Give the listing below as a numbered list, from its first line through the line with "Click the 'How", skipping any blank lines.

*Data for this task:*
═══
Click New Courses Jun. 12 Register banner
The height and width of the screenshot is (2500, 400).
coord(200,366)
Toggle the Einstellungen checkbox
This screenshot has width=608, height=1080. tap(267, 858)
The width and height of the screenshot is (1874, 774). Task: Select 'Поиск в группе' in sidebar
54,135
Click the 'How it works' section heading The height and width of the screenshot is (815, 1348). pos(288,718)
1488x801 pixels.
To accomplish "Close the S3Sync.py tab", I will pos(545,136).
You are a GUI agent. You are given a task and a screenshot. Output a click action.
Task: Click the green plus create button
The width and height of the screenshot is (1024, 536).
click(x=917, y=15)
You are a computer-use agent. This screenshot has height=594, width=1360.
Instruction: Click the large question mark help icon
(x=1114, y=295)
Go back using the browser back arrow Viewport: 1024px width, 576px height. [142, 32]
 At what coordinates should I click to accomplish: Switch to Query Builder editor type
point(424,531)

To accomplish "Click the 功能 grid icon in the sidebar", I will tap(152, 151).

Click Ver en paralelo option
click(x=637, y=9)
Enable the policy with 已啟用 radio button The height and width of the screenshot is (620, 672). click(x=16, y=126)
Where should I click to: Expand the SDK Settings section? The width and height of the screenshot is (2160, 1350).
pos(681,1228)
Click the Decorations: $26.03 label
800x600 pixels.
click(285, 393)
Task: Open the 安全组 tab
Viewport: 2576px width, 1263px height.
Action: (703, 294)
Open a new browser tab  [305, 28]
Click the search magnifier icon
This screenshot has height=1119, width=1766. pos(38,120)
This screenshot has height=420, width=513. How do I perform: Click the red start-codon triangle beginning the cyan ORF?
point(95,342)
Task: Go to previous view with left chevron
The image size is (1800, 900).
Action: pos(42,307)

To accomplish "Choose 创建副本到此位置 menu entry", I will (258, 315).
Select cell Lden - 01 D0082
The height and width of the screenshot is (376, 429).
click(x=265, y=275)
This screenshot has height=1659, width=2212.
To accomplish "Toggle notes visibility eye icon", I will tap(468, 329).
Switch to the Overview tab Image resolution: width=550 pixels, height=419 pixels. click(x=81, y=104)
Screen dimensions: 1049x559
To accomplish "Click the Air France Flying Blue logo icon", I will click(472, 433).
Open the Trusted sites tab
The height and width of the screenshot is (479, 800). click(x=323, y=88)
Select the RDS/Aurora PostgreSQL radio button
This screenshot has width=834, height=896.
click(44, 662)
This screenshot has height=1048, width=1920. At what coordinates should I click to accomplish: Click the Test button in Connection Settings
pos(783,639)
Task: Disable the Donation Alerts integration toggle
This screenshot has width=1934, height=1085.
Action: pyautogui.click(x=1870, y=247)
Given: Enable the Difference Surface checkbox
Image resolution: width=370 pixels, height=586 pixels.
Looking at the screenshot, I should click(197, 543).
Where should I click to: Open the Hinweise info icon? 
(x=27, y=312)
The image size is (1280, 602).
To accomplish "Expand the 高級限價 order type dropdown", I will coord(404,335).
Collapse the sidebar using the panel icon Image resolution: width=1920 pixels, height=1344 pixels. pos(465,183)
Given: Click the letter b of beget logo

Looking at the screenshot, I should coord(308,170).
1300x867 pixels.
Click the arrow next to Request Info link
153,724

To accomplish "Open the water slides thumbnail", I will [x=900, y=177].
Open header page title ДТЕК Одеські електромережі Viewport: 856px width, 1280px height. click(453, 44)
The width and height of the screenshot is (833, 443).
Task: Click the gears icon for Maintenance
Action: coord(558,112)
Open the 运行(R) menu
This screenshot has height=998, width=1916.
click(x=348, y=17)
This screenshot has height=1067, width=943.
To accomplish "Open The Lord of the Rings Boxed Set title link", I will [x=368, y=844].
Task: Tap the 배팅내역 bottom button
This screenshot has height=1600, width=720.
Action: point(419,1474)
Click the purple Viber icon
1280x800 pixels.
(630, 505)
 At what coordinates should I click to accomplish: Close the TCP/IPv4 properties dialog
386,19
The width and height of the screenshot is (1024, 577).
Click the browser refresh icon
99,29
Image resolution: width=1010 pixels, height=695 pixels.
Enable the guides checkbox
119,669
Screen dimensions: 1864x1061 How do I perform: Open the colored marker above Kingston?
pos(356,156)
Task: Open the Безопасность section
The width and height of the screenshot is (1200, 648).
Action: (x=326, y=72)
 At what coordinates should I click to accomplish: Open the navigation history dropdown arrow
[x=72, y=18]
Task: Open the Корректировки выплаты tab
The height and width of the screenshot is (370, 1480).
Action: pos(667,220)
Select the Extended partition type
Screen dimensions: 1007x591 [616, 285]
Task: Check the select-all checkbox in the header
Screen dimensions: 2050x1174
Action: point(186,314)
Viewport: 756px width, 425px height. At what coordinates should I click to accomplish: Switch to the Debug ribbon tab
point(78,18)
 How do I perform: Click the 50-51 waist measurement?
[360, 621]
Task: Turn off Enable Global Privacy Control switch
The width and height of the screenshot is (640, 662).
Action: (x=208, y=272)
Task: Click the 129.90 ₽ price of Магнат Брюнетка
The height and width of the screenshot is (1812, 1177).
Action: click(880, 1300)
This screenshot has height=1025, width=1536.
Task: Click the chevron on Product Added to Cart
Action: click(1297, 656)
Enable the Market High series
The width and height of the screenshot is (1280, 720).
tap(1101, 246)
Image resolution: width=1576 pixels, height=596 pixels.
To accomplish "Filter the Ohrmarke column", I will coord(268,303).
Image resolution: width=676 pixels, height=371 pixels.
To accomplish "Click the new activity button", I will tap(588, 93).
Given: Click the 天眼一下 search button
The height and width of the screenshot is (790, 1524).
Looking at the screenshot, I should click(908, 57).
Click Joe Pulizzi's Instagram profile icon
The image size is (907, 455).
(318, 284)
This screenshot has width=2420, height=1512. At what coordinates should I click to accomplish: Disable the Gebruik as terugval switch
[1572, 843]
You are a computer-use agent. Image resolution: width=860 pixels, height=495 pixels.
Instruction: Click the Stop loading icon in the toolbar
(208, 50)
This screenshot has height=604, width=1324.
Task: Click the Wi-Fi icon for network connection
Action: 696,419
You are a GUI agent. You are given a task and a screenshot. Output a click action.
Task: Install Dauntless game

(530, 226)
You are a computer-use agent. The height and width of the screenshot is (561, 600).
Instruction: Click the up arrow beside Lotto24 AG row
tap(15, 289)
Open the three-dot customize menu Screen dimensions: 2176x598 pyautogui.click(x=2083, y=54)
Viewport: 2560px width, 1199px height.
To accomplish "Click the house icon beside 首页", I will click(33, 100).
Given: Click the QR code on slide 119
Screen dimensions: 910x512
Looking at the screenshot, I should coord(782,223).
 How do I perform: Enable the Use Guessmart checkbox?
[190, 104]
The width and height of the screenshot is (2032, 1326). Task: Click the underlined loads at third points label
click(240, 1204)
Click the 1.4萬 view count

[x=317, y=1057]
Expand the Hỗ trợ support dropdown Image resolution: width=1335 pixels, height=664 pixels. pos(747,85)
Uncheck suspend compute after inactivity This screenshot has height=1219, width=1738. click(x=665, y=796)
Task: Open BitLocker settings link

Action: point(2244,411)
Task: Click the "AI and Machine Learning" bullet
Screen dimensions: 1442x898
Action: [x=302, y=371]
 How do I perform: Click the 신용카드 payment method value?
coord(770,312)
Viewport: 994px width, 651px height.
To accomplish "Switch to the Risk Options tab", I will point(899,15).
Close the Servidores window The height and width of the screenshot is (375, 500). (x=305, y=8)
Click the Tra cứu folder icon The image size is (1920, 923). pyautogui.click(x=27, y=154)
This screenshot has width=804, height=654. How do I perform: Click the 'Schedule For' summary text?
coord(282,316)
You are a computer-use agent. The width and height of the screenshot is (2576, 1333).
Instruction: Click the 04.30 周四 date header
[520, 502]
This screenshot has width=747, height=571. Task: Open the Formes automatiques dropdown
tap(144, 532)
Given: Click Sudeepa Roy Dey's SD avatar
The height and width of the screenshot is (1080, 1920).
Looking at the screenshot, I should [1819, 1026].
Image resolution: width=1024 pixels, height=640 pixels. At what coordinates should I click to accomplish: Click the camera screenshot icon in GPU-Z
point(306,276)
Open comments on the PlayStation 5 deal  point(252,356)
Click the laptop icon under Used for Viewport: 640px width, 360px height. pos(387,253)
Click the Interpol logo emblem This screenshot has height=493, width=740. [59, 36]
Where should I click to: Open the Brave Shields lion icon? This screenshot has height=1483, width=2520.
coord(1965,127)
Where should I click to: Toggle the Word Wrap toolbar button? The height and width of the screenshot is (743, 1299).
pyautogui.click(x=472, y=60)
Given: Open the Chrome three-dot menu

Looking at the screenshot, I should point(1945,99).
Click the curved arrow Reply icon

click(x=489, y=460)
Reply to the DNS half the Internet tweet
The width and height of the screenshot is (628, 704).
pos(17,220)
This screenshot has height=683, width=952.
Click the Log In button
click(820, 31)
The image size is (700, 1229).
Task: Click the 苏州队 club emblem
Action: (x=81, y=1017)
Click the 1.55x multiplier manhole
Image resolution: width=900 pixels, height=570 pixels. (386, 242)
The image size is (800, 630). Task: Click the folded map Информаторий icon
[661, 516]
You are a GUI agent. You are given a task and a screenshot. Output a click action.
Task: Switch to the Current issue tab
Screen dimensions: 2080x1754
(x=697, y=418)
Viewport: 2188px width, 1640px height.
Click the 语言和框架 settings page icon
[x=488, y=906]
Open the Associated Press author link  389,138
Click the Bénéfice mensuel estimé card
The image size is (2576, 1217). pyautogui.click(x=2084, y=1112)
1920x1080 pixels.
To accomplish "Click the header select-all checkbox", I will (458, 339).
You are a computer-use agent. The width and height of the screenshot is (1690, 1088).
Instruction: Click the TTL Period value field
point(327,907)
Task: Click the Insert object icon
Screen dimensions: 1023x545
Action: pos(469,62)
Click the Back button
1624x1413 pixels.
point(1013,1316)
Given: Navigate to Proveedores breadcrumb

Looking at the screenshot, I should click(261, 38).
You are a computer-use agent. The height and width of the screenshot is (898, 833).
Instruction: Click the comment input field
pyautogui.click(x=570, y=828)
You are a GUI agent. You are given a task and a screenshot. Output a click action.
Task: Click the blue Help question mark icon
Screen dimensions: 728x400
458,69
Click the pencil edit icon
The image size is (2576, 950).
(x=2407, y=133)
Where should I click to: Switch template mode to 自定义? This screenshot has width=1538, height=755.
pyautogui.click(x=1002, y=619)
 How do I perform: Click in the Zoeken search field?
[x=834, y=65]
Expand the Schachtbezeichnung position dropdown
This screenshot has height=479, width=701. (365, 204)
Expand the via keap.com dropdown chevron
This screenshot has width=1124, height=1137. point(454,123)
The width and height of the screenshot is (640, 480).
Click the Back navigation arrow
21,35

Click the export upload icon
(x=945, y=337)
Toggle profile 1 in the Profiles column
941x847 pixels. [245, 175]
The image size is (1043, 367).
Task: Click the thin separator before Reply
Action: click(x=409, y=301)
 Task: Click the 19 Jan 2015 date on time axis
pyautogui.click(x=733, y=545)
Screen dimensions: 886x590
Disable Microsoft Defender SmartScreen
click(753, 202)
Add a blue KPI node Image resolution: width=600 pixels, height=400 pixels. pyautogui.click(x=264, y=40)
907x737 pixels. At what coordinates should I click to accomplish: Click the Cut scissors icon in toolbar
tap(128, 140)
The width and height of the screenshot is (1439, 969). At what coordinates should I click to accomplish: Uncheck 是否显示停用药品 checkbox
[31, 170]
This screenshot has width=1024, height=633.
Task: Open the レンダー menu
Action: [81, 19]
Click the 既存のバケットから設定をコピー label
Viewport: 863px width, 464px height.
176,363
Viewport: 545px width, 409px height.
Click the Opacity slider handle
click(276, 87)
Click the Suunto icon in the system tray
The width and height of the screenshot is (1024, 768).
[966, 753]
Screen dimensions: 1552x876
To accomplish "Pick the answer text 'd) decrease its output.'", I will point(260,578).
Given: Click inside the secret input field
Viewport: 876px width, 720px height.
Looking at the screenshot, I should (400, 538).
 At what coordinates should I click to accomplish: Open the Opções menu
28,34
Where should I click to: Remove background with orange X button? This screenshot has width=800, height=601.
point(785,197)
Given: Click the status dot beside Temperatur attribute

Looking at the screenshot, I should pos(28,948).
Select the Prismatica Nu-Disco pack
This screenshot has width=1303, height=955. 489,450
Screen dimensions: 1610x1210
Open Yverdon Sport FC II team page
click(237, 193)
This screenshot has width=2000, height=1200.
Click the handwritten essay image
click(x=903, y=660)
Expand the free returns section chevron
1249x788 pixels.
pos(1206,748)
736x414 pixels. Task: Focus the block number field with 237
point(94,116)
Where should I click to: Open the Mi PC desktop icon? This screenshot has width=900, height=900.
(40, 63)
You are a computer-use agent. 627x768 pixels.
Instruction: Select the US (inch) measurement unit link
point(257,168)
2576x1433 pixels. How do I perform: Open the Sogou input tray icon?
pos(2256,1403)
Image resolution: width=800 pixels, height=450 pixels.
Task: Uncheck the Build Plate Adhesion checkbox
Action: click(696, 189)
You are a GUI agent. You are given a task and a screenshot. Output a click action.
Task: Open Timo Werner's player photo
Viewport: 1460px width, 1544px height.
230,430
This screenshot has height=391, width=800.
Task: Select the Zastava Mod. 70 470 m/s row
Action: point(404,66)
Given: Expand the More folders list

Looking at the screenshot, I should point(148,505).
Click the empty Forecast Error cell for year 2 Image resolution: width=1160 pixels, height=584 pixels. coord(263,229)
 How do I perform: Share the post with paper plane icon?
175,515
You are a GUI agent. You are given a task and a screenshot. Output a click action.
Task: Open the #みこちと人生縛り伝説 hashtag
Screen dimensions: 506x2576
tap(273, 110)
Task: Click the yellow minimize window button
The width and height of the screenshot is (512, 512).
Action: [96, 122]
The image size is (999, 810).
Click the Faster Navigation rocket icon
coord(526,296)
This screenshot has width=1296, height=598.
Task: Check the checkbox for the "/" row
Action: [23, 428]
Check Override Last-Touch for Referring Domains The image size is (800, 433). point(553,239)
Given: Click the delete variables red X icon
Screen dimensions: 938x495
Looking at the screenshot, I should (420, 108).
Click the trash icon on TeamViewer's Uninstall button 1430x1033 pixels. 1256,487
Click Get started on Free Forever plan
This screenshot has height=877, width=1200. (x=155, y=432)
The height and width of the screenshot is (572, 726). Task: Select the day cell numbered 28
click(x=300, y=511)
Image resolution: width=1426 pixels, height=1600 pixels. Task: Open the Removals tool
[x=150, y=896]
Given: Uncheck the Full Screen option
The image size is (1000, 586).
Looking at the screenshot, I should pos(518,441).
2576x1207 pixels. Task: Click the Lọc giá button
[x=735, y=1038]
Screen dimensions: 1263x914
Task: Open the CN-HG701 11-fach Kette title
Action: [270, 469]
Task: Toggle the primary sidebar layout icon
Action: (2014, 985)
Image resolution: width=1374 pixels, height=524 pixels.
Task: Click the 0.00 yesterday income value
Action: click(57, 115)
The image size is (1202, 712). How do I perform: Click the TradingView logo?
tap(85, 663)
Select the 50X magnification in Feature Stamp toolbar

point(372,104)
═══
*The solution:*
1. Click New Courses Jun. 12 Register banner
2. The height and width of the screenshot is (2500, 400).
3. coord(200,366)
4. Toggle the Einstellungen checkbox
5. This screenshot has width=608, height=1080. tap(267, 858)
6. The width and height of the screenshot is (1874, 774). Task: Select 'Поиск в группе' in sidebar
7. 54,135
8. Click the 'How it works' section heading The height and width of the screenshot is (815, 1348). pos(288,718)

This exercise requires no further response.